• Accepter la mort pour maîtriser la vie

    C’était un privilège d’entendre récemment l’ancien Secrétaire d’Etat Charles Kléber parler des menaces qui planent sur la politique de la santé. De ce que l’on a entendu et de discussions plus générales tirons quelques réflexions.

    La science médicale fait des progrès inouïs et constants. Qui ne s’en réjouirait ! Quelle satisfaction, par exemple, d’entendre qu’une mère de famille atteinte d’un cancer avait les plus grands risques, il n’y a pas si longtemps, de voir son état s’aggraver, alors qu’elle a désormais les plus grandes chances de guérir ; et que cela devrait être encore plus le cas demain. Naturellement, cette médecine de pointe a un coût. Or, sur les coûts de la médecine , précisément, on constate de plus en plus les problèmes qui grandissent ; notamment les cotisations d’assurances devenues trop lourdes pour beaucoup, et en conséquence une prise en charge croissante par l’Etat, c’est-à-dire les contribuables.


    La première question qui se pose : où et comment économiser sans porter atteinte à une médecine de qualité pour tous ? La pratique du tarmed, des consultations raccourcies a été instaurée. Elle est bureaucratique et frustrante pour les médecins généralistes, dont on vante par ailleurs le rôle crucial d’aiguilleurs pour le patient. Certes, il y a la prévention dans la responsabilité individuelle. L’hygiène personnelle de vie , la nutrition, la mobilité, la mise à l’écart des substances nocives : autant de choses qui doivent être encouragées. Collectivement, la lutte contre les pollutions a toute son importance. Mais il y a un volet que l’ on n’aborde que sur la pointe des pieds. Et pourtant… La statistique nous apprend que quatre-vingt pour cents des coûts médicaux sont le fait de personnes qui n’ont en moyenne plus qu’un an à vivre. On entend tout de suite la protestation. <Êtes vous en train de dire que les personnes âgées ne devraient plus avoir droit aux soins ?> Bien sûr que non. Il ne saurait s’agir jamais d’un refus. La question doit être posée autrement. Quels soins, quelles décisions à prendre en commun à partir d’un certain stade de l’état de santé et de l’âge du patient ? En fait, c’est une interrogation qui a une dimension humaine, philosophique et spirituelle.
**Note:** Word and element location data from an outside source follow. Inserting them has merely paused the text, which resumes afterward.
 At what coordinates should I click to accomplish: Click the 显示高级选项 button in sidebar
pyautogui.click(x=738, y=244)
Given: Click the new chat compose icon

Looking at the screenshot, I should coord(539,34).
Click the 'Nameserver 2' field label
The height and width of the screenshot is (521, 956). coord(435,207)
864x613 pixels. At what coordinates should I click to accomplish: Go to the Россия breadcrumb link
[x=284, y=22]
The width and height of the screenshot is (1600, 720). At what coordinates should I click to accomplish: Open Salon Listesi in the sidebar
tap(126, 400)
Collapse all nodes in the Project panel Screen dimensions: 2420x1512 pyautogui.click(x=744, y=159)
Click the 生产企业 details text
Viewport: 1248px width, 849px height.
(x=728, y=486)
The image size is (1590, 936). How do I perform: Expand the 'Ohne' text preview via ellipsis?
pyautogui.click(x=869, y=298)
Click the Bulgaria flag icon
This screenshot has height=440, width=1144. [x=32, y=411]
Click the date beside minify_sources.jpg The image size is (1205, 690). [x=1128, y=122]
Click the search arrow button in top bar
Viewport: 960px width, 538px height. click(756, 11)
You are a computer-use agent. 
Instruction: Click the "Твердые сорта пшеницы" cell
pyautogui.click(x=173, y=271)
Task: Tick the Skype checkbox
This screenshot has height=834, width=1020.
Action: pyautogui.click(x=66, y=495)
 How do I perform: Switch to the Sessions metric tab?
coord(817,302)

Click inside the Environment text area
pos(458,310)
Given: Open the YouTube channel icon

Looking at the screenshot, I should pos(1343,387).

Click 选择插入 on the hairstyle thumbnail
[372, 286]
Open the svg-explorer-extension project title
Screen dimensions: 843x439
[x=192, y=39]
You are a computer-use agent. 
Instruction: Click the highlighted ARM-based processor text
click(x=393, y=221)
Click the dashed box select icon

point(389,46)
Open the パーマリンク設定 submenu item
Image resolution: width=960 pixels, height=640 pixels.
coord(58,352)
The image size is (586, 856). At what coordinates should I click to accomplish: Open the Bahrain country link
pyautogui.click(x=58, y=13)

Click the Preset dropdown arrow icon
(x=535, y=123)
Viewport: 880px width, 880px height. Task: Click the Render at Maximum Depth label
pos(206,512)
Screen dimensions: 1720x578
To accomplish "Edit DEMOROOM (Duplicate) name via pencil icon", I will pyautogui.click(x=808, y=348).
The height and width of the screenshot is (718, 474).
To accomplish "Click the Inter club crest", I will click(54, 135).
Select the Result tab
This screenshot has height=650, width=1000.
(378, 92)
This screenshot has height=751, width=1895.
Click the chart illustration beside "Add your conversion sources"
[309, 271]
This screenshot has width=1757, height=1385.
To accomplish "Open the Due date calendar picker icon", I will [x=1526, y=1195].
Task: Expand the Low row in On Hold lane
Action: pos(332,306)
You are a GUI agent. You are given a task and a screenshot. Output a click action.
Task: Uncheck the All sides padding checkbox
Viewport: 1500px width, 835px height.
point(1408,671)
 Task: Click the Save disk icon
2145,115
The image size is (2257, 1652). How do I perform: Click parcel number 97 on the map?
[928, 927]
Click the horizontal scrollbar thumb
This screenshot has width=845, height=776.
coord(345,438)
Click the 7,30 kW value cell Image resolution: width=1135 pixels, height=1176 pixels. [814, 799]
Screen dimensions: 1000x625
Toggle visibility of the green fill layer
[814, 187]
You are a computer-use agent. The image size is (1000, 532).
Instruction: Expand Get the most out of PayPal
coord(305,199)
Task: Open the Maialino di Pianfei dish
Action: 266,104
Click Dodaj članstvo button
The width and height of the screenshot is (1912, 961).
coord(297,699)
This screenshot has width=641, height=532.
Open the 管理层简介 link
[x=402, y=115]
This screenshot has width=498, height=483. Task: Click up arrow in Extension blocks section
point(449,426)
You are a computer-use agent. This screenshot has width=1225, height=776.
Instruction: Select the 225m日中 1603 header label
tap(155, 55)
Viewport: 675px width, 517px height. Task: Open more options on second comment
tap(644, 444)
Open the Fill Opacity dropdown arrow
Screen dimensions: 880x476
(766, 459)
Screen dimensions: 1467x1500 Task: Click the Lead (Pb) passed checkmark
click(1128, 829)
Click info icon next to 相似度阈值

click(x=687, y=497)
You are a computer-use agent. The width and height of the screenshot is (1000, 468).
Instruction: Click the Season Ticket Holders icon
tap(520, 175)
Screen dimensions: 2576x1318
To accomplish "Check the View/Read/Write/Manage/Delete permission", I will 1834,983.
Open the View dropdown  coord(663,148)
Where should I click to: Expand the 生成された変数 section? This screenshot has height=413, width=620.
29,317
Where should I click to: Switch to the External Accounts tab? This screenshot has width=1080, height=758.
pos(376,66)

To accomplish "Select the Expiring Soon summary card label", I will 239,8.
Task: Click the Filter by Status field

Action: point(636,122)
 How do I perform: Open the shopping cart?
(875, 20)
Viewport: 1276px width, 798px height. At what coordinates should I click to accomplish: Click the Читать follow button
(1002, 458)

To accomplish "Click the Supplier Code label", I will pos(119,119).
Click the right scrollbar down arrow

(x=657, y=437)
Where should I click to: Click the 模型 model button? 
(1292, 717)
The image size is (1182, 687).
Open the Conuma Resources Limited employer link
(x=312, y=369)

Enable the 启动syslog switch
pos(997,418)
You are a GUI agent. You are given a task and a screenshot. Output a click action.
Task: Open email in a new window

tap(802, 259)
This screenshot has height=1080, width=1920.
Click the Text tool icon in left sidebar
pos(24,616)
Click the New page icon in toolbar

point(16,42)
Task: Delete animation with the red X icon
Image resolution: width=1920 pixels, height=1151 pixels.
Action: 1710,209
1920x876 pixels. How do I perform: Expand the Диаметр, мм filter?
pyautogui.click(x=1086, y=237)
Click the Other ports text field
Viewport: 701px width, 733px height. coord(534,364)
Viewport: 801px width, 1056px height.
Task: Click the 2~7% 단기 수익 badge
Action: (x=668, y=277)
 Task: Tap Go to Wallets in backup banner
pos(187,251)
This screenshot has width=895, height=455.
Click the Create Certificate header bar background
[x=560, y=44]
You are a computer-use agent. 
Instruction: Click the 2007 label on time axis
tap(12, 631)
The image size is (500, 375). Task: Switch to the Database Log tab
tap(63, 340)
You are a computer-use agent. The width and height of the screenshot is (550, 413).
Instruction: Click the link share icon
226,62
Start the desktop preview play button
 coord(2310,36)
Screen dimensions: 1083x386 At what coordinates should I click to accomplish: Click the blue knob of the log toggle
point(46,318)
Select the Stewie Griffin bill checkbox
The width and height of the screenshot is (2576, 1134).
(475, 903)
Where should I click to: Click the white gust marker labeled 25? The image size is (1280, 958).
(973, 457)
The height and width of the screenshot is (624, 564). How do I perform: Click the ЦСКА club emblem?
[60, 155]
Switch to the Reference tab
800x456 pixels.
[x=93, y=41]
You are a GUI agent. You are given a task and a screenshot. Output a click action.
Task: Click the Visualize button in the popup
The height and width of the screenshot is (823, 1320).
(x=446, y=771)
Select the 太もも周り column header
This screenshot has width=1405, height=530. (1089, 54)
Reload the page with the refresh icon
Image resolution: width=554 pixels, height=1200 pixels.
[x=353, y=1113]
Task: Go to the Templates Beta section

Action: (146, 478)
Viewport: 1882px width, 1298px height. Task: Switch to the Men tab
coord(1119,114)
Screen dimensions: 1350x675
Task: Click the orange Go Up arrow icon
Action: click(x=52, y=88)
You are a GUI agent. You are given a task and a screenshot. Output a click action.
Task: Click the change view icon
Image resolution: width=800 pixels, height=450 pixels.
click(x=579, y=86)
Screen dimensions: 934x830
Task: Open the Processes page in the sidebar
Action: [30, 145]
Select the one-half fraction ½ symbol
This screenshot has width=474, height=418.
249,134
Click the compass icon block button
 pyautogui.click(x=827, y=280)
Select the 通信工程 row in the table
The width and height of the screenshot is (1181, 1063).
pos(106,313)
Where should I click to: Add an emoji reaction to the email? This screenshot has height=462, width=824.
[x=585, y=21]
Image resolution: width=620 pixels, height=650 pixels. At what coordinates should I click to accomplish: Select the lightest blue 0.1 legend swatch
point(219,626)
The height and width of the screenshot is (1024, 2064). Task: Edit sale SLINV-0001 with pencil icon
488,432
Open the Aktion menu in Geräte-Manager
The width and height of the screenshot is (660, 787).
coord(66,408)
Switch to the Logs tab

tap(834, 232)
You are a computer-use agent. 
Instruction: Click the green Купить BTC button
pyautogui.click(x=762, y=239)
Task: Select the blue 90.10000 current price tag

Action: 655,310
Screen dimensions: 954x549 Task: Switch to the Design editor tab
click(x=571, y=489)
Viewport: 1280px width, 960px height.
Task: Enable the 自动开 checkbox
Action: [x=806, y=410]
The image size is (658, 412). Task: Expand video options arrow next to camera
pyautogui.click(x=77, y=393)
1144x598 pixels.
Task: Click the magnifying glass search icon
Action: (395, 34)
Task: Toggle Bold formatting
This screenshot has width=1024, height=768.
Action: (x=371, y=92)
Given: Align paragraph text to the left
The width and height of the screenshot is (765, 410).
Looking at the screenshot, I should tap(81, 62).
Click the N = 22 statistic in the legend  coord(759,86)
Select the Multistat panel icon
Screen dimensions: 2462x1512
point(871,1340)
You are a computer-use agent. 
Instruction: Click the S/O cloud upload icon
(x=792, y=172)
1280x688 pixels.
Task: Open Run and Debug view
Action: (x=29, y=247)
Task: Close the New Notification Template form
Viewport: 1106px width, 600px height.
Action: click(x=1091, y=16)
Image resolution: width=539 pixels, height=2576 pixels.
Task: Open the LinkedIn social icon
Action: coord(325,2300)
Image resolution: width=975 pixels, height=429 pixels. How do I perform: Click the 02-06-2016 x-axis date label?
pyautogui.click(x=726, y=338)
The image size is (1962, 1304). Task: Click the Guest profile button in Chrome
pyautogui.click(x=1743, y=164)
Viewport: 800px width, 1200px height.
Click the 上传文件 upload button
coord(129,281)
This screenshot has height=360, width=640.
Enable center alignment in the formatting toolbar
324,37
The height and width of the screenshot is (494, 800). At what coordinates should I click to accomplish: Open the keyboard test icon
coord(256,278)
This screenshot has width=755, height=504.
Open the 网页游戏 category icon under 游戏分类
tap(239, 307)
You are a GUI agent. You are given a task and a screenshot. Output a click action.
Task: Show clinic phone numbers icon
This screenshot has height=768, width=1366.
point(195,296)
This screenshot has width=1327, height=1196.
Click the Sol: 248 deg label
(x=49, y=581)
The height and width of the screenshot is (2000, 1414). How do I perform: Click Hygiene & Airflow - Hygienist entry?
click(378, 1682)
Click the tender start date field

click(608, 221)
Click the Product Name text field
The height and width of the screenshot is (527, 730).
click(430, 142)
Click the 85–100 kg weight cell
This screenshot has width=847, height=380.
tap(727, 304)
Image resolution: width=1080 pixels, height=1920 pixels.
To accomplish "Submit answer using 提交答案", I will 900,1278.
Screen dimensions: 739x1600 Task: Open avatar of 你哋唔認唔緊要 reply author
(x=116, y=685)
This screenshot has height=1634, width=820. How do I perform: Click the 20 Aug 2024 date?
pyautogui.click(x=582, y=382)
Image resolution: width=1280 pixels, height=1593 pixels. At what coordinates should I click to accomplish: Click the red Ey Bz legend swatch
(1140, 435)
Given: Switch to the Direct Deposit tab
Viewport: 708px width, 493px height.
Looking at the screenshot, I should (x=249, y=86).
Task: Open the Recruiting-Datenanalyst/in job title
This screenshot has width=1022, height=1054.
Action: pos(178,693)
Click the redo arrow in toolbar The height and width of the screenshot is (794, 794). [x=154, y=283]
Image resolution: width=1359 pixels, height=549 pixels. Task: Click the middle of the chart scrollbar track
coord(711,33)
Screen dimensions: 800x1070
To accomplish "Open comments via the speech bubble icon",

En voulant tourner le dos, jusqu’à l’extrême des possibilités, à l’approche de la mort, en rêvant de gagner toujours plus de longévité, en nous accrochant à toutes les technologie de survie imaginables ne déraillons-nous pas, individuellement et collectivement ? Soyons honnête. Il est presque gênant d’écrire cela lorsque l’on est en bonne santé et que l’on ignore comment on réagira, même éventuellement très âgé, face à une maladie grave. Mais c’est une raison de plus pour souhaiter qu’un vrai débat se développe sur ces sujets, sans peur ni reproche. Une société qui fait tout, et risque de faire davantage encore afin d’oublier la mort n’est-elle pas en voie de déséquilibre ? Naguère, une ambiance, une éducation intégraient la fin de vie à l’ordre normal des choses.


    De telles questions fondamentales devraient être au cœur des échanges entre médecins et patients, notamment les plus âgés. Elles devraient être abordées avec l’entourage familial. C’est quelquefois le cas. Toutefois, les médecins n’ont souvent pas la formation humaniste et psychologique nécessaire. Et puis, sous la pression du temps, des contraintes bureaucratiques ils n’ont souvent plus La liberté de manœuvre leur permettant d’intégrer cette dimension du dialogue profond avec le patient. En milieu hospitalier, l’exigence d’efficacité technique prime. On comprend donc que le problème est bien plus large que financier. Il n’en demeure pas moins qu’un rééquilibre d’une pensée globale aurait également des effets d’économie à long terme. Rappelons qu’il y a des personnes qui, en toute liberté, choisissent exit pour échapper notamment à l’ acharnement thérapeutique, et dans la volonté de partir en étant maîtres d’eux-mêmes. Choix respectable s’il en est. Il y a bien sûr d’autres chemins ouverts dans l’intention de préserver sa dignité et sa maîtrise.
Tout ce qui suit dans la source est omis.